China is shifting its global asset portfolio in response to sanctions on Russia and is in the process of stabbing the West in the back.

Having seen the avalanche of economic pain imposed by the West on Russia—from the confiscation of oligarch yachts to the freezing of most of Moscow’s $630 billion in foreign currency reserves—Beijing is moving to protect itself, presumably because it knows it is up to no good and could therefore be sanctioned in the future.

China’s central bank had $3.22 trillion in foreign currency reserves and $1.12 trillion in gold reserves in January, according to its own data. It now realizes that much of this, which is in the world’s hardest currencies—the U.S. dollar, euro, Japanese yen, and British pound sterling—are vulnerable to freezing if, for example, China continues to support Russia or invades Taiwan.

By March, China’s currency reserves fell to $3.19 trillion, and its gold reserves rose to $1.22 trillion. In other words, China is selling its Western currencies for gold. This could be a fractional rebalancing or the beginning of a larger trend.

China’s likely dumping of Western currencies could be adding to inflationary pressures in the West, which increased to 8.5 percent for the dollar in March, compared with a year ago, on the back of rising energy and food costs from Russia’s invasion. U.S. inflation, the Federal Reserve target of 2 percent, is currently at its highest since the 1980s.

In March, euro-zone and British inflation were also high at 7.5 percent and 7 percent, respectively. Meanwhile, in China, inflation is relatively moderate at 1.5 percent.

Beijing knows that its global asset portfolio, including oil fields in the West, could be seized if it follows Moscow’s example and does the wrong thing. Rather than protect all these investments by doing the right thing, the Chinese Communist Party (CCP) is preparing for bad behavior by liquidating its vulnerable Western assets, and rebalancing its portfolio toward countries with more influence, such as in the developing world and among dictatorships.

According to a new Reuters report, China is selling its oil fields in the United States, Canada, and Britain due to the threat of sanctions. CNOOC, China’s leading offshore hydrocarbon producer, seeks to unravel its $15 billion investment in Canada’s Nexen, which produces approximately 220,000 barrels per day in the North Sea, Gulf of Mexico, and Canada’s oil sands.

Epoch Times Photo
The headquarters building of China National Offshore Oil Corporation (CNOOC) in Beijing, China, on July 29, 2016. (STR/AFP via Getty Images)

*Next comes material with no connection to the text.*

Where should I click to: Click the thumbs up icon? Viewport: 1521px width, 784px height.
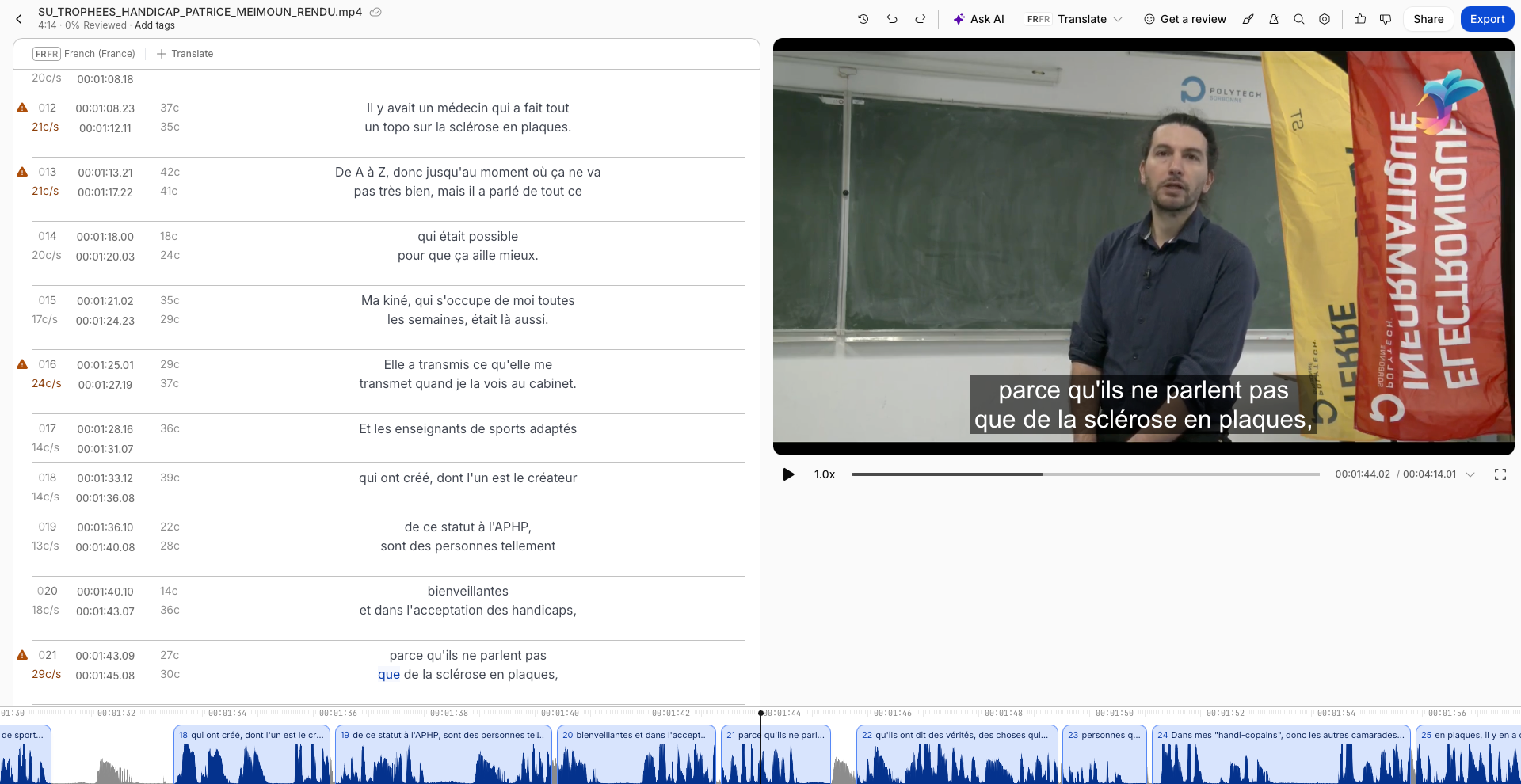point(1360,19)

While CNOOC was delisted on U.S. stock exchanges in October due to its alleged military owners, it is reportedly planning to relist on the Shanghai stock exchange.

Since the Trump administration, the CCP has faced increasing headwinds over its unethical trade practices and human rights abuse. The timing of CNOOC’s asset sale appears to be linked to a rise in oil and gas prices that resulted from Russia’s invasion of Ukraine, which could garner a higher price than it paid.

Beijing still seeks to source hydrocarbons internationally and, to that end, wants to acquire alternatives in places like Brazil, Guyana, Uganda, and Iraq.

According to a new report by oil analyst Simon Watkins, the United States recently gave Iraq an unprecedentedly long waiver against Iran sanctions. Just after, Iraq returned the favor by giving China a massive hydrocarbon deal of “an engineering, procurement, and construction contract worth at least US$412 million for a 130 million standard cubic feet per day natural gas processing facility in Basra.”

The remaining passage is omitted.